» **TASK INSTRUCTIONS**: What is needed is each line of the data below that holds the string "footer".
----------
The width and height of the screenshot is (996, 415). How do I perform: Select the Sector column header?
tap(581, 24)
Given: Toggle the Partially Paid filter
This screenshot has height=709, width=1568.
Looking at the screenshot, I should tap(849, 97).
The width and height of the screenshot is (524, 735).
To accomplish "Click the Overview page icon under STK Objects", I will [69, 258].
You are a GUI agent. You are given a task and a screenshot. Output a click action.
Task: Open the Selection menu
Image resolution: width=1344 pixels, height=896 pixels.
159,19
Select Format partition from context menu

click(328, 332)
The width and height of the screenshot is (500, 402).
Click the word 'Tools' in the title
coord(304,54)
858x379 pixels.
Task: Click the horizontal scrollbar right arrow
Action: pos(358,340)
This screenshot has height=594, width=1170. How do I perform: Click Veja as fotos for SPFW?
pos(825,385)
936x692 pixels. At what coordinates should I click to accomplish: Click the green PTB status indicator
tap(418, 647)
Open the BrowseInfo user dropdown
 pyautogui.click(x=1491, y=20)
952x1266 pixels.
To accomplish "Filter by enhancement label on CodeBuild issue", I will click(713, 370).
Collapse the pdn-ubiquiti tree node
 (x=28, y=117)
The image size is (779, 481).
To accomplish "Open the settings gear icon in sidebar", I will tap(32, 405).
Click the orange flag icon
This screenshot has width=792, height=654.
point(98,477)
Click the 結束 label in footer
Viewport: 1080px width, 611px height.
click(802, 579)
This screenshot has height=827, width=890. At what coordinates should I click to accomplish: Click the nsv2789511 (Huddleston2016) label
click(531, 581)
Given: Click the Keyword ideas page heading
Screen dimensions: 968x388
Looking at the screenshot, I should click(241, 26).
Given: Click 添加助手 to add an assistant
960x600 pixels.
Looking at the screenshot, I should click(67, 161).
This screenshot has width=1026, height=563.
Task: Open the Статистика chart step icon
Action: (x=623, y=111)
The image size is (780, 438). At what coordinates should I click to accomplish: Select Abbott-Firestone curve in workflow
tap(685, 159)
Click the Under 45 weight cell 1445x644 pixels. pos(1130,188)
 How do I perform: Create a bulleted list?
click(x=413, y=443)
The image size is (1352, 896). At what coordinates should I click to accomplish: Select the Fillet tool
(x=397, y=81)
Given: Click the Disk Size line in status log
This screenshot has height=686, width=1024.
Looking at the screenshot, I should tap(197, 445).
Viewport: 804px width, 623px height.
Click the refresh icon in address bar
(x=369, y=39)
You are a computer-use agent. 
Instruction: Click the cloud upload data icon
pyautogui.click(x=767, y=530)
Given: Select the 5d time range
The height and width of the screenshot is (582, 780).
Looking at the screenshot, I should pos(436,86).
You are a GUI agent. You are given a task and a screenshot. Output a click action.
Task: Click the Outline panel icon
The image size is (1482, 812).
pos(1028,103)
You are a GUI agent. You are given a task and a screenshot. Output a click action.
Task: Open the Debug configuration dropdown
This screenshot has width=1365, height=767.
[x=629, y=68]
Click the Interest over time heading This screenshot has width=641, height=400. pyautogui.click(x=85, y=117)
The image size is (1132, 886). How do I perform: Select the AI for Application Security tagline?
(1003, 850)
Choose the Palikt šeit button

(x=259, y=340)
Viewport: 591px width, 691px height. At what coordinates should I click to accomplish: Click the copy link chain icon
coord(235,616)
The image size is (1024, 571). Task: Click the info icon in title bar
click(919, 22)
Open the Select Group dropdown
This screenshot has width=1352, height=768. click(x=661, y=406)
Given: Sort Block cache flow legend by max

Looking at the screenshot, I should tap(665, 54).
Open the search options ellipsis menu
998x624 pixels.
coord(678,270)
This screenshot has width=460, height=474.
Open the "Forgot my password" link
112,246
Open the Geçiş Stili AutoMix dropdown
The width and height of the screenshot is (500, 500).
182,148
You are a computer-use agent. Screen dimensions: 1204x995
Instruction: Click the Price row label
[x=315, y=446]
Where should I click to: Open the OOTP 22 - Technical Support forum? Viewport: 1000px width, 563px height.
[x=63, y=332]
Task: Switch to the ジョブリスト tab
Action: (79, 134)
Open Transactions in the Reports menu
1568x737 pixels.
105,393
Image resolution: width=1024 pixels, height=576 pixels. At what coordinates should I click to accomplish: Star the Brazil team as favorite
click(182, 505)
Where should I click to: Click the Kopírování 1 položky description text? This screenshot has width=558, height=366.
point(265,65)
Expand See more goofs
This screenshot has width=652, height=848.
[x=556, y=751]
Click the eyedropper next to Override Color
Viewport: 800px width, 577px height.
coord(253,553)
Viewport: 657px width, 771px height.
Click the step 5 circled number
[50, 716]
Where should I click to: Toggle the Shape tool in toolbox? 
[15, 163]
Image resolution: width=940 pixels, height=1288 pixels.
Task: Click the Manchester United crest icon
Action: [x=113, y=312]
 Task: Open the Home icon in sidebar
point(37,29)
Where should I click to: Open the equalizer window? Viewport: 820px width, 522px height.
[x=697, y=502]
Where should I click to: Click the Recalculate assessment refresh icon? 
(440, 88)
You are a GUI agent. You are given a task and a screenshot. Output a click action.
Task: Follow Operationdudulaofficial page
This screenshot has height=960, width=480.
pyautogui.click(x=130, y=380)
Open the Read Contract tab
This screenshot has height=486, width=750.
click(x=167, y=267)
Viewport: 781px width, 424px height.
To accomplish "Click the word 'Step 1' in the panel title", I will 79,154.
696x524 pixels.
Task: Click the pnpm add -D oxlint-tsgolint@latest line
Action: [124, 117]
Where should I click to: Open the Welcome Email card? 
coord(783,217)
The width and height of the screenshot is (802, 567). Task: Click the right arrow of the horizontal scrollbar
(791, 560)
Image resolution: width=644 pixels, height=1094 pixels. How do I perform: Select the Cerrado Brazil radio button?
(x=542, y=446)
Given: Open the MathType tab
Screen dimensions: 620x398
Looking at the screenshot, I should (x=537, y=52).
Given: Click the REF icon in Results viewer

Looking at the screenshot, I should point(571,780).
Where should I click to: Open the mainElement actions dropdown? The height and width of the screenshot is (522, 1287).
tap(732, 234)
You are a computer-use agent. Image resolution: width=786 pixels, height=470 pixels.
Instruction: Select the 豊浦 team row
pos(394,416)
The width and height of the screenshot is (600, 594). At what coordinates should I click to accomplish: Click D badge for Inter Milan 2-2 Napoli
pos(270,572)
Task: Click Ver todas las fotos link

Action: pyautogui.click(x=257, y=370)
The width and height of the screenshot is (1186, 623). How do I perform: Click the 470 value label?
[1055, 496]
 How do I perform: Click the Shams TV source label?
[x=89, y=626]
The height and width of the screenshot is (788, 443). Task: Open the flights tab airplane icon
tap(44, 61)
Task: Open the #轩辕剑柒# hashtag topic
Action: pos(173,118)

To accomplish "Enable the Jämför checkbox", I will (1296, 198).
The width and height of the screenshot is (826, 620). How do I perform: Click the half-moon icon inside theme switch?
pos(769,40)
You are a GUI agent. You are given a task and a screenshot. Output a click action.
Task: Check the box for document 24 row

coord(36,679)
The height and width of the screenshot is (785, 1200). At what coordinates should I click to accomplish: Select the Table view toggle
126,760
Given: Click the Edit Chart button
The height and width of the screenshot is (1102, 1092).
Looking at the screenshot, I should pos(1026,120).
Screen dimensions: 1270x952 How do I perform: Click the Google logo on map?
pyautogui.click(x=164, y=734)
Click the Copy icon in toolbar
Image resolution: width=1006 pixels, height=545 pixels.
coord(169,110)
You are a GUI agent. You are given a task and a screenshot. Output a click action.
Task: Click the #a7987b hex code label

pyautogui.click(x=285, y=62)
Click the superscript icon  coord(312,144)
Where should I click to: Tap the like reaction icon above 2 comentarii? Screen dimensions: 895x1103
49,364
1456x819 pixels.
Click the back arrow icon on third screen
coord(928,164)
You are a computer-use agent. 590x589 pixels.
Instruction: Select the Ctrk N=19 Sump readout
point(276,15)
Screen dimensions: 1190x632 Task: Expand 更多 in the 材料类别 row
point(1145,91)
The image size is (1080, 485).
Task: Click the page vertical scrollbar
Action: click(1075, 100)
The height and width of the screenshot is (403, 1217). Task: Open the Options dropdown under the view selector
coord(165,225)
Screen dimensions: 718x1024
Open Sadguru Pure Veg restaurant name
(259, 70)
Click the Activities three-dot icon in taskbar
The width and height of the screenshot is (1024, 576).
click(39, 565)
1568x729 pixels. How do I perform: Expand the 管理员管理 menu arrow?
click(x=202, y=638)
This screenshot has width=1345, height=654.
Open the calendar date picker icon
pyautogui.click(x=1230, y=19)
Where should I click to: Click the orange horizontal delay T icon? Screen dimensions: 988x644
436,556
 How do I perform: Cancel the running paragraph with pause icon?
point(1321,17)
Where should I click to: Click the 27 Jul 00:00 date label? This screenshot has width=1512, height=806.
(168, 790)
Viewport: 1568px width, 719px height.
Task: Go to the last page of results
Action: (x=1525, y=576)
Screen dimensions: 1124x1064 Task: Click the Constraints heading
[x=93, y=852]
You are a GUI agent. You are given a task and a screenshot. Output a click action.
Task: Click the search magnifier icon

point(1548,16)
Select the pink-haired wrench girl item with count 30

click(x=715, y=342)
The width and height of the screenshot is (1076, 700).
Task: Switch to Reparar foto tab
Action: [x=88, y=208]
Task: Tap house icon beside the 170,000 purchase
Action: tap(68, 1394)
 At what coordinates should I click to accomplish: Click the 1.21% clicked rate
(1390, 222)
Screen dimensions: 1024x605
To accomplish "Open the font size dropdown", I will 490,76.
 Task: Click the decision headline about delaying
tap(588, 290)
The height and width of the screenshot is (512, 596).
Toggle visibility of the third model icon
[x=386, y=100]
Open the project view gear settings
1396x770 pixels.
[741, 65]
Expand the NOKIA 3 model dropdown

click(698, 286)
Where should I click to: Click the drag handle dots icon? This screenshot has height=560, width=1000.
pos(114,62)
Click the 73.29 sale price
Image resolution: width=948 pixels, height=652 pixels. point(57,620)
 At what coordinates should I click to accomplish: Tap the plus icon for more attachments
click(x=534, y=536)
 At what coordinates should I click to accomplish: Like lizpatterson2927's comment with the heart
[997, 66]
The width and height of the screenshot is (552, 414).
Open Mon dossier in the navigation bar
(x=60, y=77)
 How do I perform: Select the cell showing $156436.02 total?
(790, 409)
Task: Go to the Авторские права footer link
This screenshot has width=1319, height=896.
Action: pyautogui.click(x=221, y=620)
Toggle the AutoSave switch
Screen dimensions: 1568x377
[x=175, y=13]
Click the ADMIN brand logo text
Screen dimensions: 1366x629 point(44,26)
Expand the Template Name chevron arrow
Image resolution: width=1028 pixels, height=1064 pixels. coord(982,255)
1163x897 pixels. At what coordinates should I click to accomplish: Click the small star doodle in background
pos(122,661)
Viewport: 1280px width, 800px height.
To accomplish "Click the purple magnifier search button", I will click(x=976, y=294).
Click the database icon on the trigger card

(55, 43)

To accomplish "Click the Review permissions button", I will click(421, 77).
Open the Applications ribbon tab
----------
» **RESULT FOR THIS TASK**:
Click the 結束 label in footer
Task: Go to the Авторские права footer link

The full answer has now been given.